§ Document section:
⟨

I argued on the phone for the better part of our drive into the heart of Vancouver.  My awesome mom just supported me throughout all of the crap that was going on with my new truck between the dealer, broker and financer.  At times I saw her trying not to laugh when my cheeky sarcastic side got the better of me.  I’d like to think I did her proud on the phone sorting out my affairs yesterday, but probably it was somewhere between proud and horrified.

 

To thank her I bought lunch at Joey’s on Broadway.  We shared a bunch of appies and enjoyed the awesome weather on the patio there.  It was nice to chill and hang out with my mom for a bit before we got back into my truck and assumed our roles of chauffer (her) and ranting lunatic on the phone (me).  By her suggestion (moms are right a lot) we went to an Autoplan Broker in Cloverdale and finally got the truck in my name.  We both felt much relief after that was done and she dropped me off at home.

 

I cleaned out my old truck once I was home.  These were awesome but also reflective times.  I have travelled almost 180,000kms in the S-10.  I have many great memories in it.  There were bits and pieces everywhere that took me back to great days and nights.  I found a ton of ticket stubs from concerts, hockey games and comedy shows dating back years.  There were a lot of little reminders of Melissa too that left me missing her some.  I guess the passing of the S-10 is yet another page in this new chapter in life I am embarking on.

⟩

§ Data provided:
⟨

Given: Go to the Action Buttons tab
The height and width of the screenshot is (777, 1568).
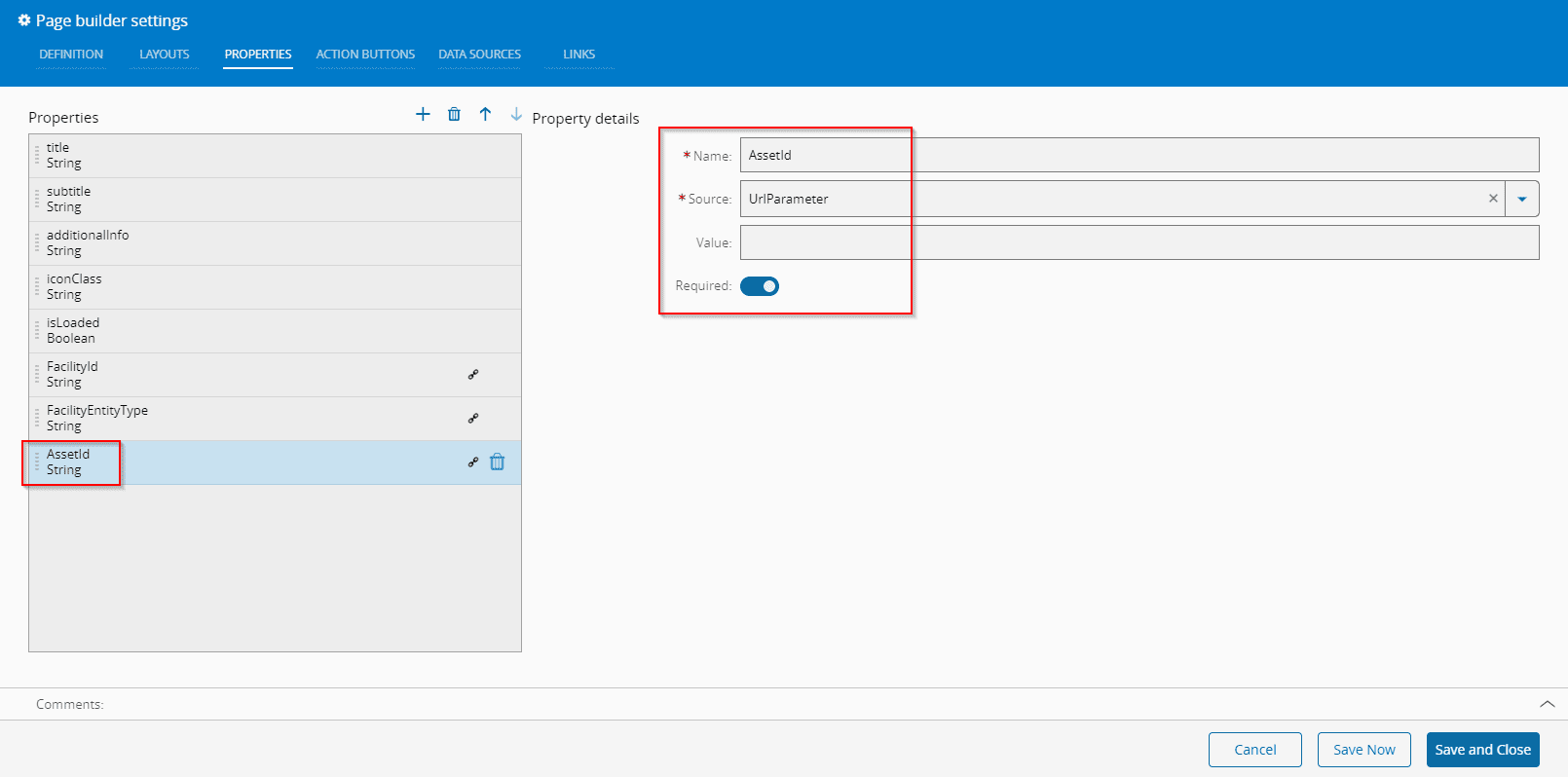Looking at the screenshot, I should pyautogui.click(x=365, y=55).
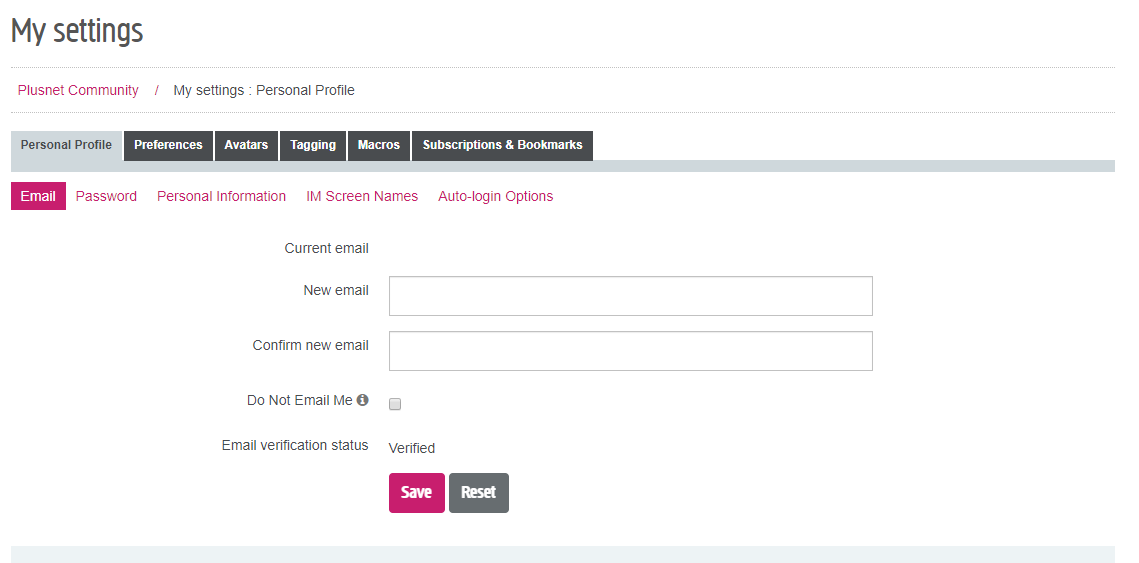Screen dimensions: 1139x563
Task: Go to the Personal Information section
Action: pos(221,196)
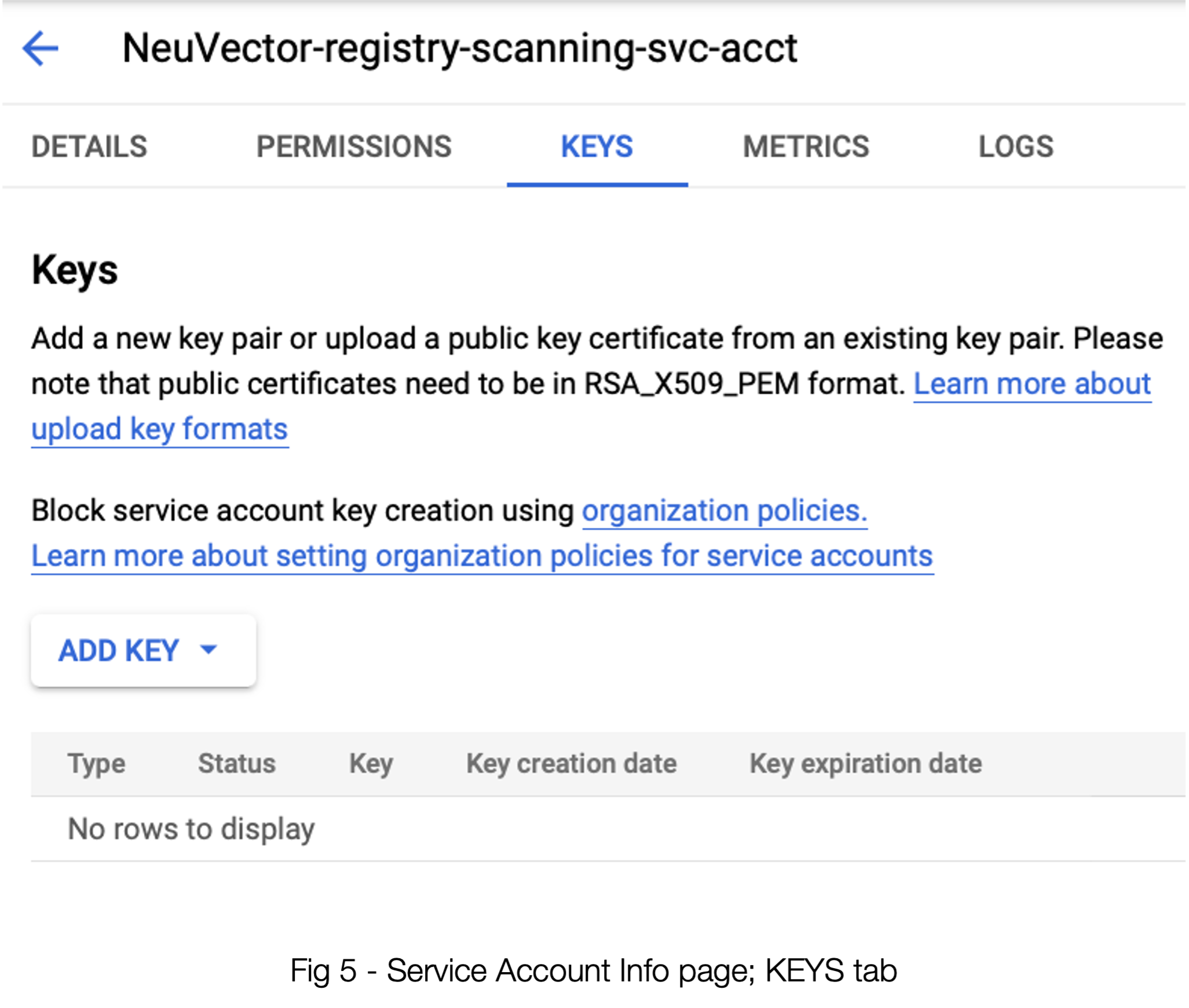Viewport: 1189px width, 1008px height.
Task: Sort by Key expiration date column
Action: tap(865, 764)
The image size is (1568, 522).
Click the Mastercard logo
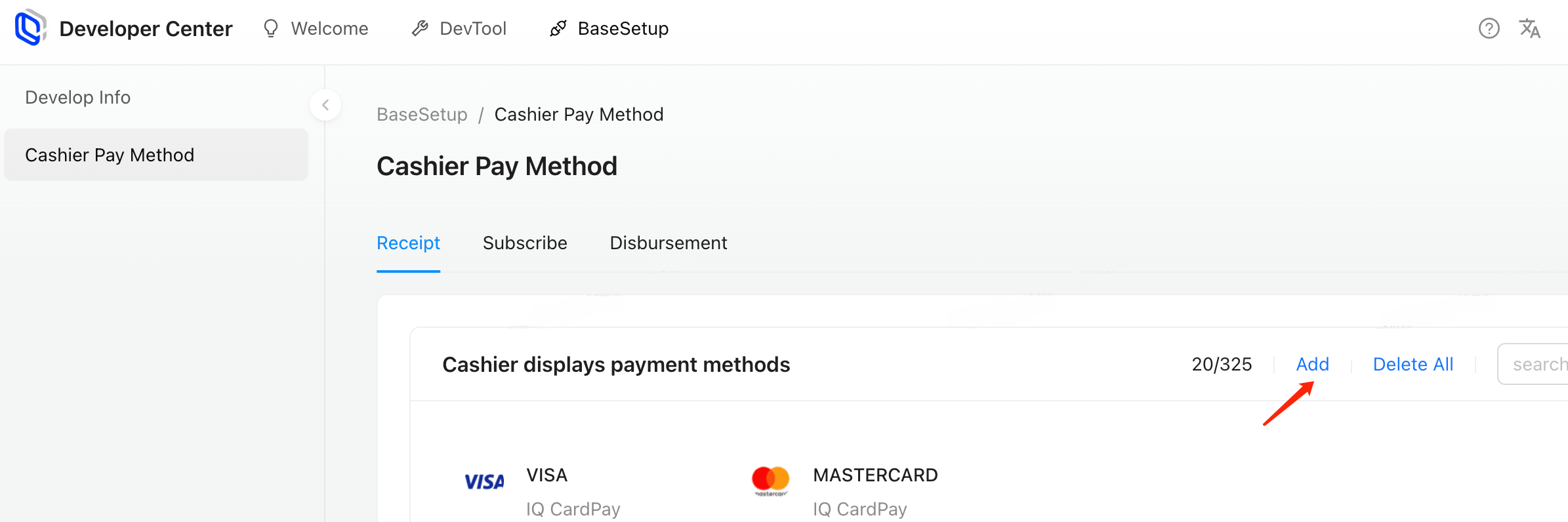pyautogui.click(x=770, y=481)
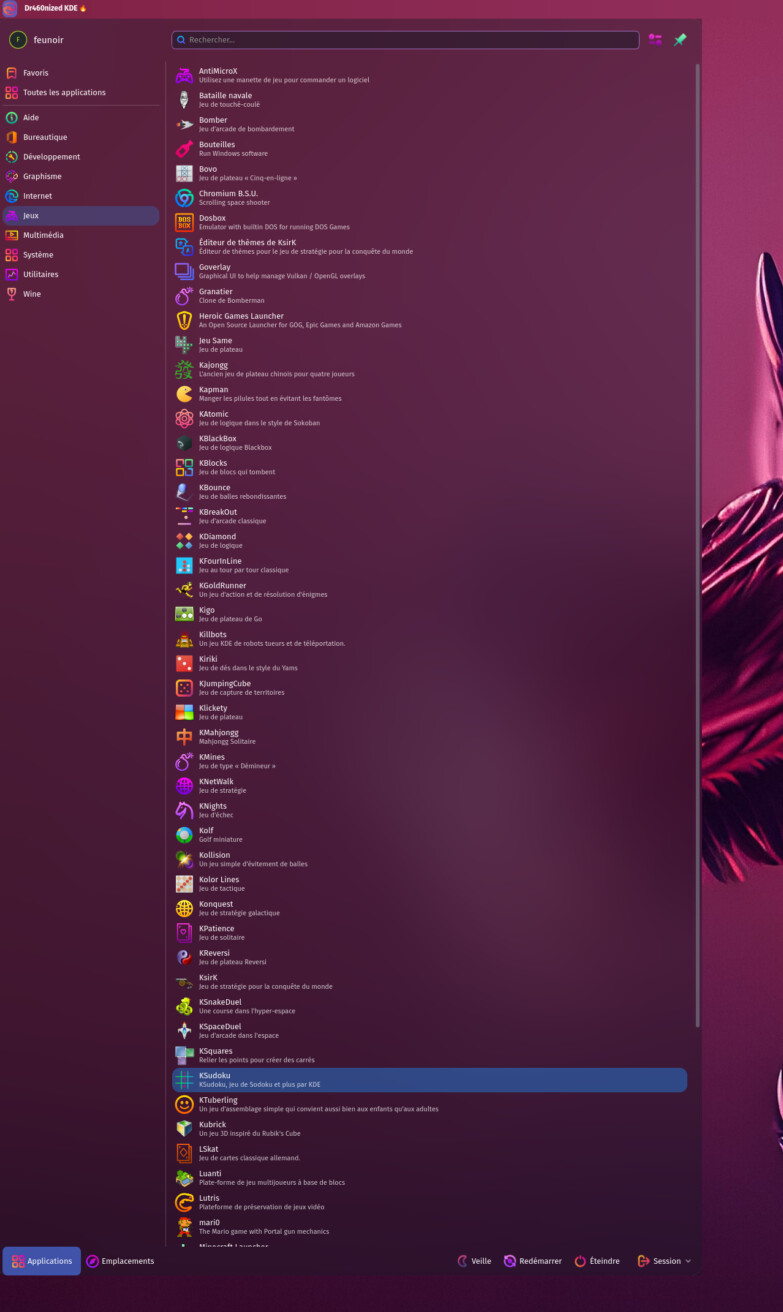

⟩

§ Request A:
In the diary entry about the new truck, where did the writer buy lunch as a thank-you?
§ Request B:
Lay out the records as a JSON list of strings, one per line and skipping blank lines, beginning with the line that contains "The image size is (1568, 522)." and running through the end of the records. Leave the pictures out.

§ Final result A:
Joey's on Broadway

§ Final result B:
[
  "The image size is (1568, 522).",
  "Click the Mastercard logo",
  "pyautogui.click(x=770, y=481)"
]